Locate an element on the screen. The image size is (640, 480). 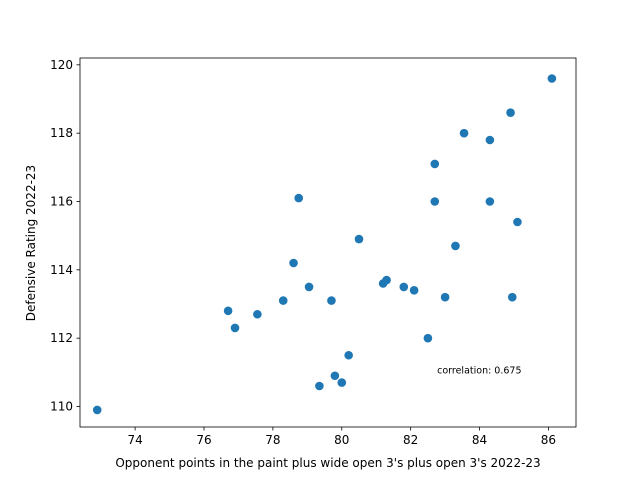
x-tick-label: 76 is located at coordinates (204, 440).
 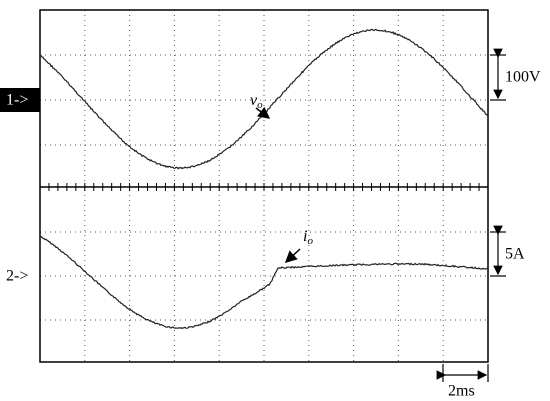 What do you see at coordinates (523, 78) in the screenshot?
I see `voltage-scale: 100V` at bounding box center [523, 78].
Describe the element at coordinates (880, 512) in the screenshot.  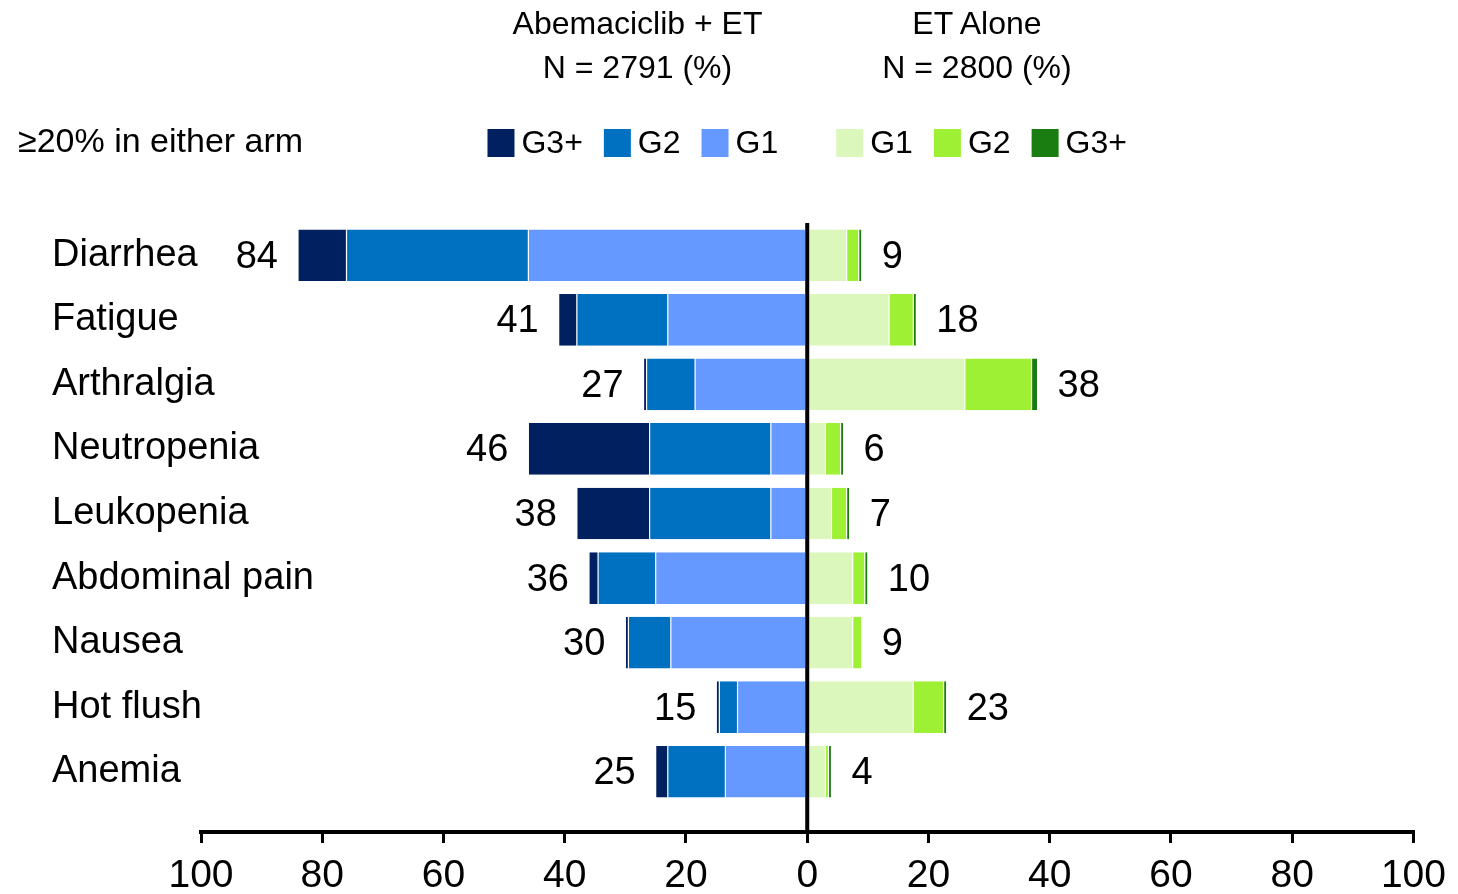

________________________________________

INSTRUCTION
Rewrite the listing above with every instance of "element" changed to "control" and everything else unchanged. Omit the pictures.

RESULT OF THIS EXERCISE
Locate an control on the screen. The image size is (640, 480). 
x-tick-label: 76 is located at coordinates (204, 440).
  What do you see at coordinates (523, 78) in the screenshot?
I see `voltage-scale: 100V` at bounding box center [523, 78].
Describe the control at coordinates (880, 512) in the screenshot.  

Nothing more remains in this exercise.